For the second time in my life I’m traveling the Silk Road. Saturday we struck out for Kapadokya
(Cappidocia), a province in central Turkey. We stopped along the way at
Agzikarahan Kervansarayi. A kervansarayi (or in English, caravan surai)
was a stopping point along the Silk Road. Caravans of 300+ would stop for
days at a time. In today's world we'd call it a gas station/hotel/Target
combo. It reminded me of a mini-castle. There was nothing
left of this one except the stone structure but it was pretty amazing to be
standing in such an ancient place. Not the first time on this trip I
strolled through a place so ancient I couldn’t grasp the actuality of it and
stood there like a senseless fool saying, “this is crazy, this amazing” over
and over.
Next
stop was Tuz Gülü (Salt Lake). Tuz Gülü is the second largest salt lake
in the world. Our group joined other tourists walking in the lake; the
deepest part is only 120 cm. The bottom of the lake is salt, not sand, and
it’s not like table salt, it’s salt rocks. Walking into the lake is like
walking on gravel but we endured this texture for the experience (and free
pedicure- minus the polish - after exiting the lake my feet and calves felt
crazy soft!) Turkey gets 60% of it’s salt directly from this lake, which
had 33% salt saturation.
The thing I love about Turkey, excuse me, one of the many things I love
about Turkey, is nothing is blocked off. At Tuz Gülü we just marched
right in. At the museums, you can touch
everything. In Konya when Trent and I were in the midst one of our many
laughing hysterics, I accidently took a laugh break on a 3,000-year-old
rock. Which just made us laugh harder at the fact that I was
resting my forehead on an ancient rock… There are many open-air museums
where you walk among the ruins, artifacts, and excavations. It’s nothing
like Western preservation; everything is open and available for the people to
interact with. PLUS, there isn’t some commercialized shop at every
stop. Yes, there are markets and shops at the sites but they are all
local products and local vendors. It’s refreshing.

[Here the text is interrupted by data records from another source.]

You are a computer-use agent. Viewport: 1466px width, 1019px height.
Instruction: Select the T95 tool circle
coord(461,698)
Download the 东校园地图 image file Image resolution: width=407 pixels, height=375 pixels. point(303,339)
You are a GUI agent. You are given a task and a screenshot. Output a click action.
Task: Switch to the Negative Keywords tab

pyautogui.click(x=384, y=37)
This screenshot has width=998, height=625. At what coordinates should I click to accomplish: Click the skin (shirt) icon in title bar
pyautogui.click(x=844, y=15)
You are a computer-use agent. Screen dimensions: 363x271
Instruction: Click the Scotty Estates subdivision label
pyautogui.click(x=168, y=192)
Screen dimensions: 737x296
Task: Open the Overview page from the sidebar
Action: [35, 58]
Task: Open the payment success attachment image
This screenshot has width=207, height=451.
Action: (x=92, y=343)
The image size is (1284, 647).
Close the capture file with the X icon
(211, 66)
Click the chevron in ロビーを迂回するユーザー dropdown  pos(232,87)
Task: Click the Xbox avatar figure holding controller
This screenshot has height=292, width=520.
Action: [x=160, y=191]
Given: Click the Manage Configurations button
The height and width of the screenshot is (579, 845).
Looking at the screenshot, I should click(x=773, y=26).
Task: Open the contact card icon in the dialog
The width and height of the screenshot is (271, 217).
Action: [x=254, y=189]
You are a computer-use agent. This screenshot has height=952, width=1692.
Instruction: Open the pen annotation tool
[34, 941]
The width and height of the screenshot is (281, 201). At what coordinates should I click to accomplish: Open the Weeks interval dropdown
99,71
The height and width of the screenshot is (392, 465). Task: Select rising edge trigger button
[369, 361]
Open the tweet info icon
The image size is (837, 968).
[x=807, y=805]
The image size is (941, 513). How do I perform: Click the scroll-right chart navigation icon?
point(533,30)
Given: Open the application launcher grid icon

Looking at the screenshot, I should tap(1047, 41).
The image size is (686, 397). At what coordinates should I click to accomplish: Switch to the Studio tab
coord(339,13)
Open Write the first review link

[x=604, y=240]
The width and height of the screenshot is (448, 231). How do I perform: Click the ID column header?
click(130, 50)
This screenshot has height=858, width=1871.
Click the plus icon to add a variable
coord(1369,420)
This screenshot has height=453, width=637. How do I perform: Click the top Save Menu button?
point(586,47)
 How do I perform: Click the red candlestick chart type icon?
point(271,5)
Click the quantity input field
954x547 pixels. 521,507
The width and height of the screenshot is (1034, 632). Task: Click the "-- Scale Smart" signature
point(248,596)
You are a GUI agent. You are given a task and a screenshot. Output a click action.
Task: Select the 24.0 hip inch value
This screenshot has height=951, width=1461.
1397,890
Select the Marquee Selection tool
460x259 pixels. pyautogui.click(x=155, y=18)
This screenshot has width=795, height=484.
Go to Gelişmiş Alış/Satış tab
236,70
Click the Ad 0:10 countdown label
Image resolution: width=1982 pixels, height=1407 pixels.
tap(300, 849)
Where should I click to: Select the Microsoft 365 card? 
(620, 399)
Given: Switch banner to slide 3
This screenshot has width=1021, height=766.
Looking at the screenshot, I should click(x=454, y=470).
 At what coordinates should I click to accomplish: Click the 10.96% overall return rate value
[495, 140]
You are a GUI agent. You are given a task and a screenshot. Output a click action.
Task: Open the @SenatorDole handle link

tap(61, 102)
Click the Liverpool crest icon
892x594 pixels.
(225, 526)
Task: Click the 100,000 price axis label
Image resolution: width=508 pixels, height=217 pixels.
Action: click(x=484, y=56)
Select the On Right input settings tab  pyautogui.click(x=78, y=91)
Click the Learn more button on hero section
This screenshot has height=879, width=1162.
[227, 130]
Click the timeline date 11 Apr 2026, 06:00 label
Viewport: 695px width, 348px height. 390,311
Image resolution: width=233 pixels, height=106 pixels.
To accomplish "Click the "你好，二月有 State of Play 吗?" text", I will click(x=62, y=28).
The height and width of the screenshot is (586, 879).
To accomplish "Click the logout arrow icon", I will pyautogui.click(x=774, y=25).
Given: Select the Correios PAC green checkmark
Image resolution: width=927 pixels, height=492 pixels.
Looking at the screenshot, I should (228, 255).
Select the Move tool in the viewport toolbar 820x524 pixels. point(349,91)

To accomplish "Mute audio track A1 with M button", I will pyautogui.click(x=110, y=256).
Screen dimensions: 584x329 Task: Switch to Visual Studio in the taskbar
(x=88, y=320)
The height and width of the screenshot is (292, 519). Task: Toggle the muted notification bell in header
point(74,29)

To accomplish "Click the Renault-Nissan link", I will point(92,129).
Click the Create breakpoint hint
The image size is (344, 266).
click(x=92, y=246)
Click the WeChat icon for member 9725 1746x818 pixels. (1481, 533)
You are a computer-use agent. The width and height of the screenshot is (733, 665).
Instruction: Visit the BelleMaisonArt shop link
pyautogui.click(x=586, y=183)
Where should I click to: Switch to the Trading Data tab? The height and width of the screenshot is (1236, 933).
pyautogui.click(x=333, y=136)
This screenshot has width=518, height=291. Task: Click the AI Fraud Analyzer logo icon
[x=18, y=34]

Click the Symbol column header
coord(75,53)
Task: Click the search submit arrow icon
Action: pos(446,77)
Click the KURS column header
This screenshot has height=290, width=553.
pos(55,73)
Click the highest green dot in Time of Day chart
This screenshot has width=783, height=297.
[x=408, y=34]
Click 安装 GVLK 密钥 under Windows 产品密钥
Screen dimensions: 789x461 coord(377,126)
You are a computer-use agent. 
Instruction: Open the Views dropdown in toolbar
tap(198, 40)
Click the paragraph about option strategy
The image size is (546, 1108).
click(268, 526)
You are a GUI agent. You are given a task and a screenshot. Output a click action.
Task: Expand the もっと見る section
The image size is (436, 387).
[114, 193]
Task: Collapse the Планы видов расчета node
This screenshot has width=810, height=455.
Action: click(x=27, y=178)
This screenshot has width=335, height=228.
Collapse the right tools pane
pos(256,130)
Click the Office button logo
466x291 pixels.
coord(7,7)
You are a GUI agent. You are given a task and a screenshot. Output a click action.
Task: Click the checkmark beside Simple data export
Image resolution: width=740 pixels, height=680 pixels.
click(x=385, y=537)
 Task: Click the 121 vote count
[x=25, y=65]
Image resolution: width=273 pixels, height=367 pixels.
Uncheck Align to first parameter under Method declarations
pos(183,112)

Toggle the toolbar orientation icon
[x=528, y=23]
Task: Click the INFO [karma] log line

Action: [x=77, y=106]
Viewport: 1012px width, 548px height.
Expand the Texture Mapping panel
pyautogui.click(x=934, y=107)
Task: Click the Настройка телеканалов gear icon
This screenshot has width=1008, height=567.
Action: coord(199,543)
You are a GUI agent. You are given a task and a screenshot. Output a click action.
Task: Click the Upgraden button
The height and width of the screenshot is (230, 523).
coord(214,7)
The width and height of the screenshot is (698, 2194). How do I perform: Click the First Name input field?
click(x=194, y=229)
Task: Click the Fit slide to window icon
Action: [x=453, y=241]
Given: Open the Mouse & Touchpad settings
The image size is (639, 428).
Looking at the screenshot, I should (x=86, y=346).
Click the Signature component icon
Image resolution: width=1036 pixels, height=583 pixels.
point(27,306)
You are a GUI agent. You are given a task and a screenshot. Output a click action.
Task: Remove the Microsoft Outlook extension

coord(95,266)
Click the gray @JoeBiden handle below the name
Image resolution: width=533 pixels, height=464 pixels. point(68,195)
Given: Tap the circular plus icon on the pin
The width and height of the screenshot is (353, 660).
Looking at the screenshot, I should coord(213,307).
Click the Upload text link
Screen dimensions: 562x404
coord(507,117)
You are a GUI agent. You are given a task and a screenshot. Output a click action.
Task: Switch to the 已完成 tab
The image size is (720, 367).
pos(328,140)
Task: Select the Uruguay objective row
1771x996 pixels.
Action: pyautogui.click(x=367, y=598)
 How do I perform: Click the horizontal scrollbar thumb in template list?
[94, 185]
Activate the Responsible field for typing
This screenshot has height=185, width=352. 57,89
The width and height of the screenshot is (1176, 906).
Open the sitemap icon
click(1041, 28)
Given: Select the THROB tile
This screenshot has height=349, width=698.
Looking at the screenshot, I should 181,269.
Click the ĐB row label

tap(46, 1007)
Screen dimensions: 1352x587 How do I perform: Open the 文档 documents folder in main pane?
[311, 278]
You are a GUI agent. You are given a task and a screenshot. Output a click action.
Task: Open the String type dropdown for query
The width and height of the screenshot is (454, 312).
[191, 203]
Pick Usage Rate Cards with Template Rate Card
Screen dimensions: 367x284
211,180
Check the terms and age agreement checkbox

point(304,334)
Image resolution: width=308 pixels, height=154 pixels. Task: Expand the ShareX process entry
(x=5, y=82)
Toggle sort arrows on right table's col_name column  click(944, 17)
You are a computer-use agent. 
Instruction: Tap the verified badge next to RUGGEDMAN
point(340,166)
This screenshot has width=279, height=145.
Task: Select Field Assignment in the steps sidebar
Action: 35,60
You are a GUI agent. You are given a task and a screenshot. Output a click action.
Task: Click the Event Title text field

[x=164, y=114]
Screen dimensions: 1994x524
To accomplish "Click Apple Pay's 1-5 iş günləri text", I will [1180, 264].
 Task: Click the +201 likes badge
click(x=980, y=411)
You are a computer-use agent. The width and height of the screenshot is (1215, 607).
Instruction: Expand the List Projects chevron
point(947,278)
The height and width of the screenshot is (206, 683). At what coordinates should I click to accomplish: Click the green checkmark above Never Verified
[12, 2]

Our hotel in Kapadokya is bananapants! First off, it’s in a town
called Mustafapasha. Mustafapasha, that rolls off the tongue in such a
great way. It’s a Tuscan villa in the middle of Anatolia. In truth,
it’s Greek not Italian. A-ma-zing! While seeing the sites in
Kapadokya, we visit an open-air museum of ancient churches and climb over,
under, and in between the Fairy Chimneys. Fairy Chimneys are volcanic
formations that look just like their name. We crawled/walked through the
underground city of Kaymakli, used for protection from the Persians, not for
everyday living. It was intelligently built with a ventilation system and
several rooms dedicated to making wine during their stay underground.
On Monday we left for the Hittite capital, Hattusa. As we drive
through the Turkish countryside, the scenery is enough to bring tears to my
eyes. Literally. I’m overwhelmed with emotions and can feel my
heart swell. Beautiful plains of vivid, buttery yellow grasses spread
across the open fields while vibrant poppies line the roadside.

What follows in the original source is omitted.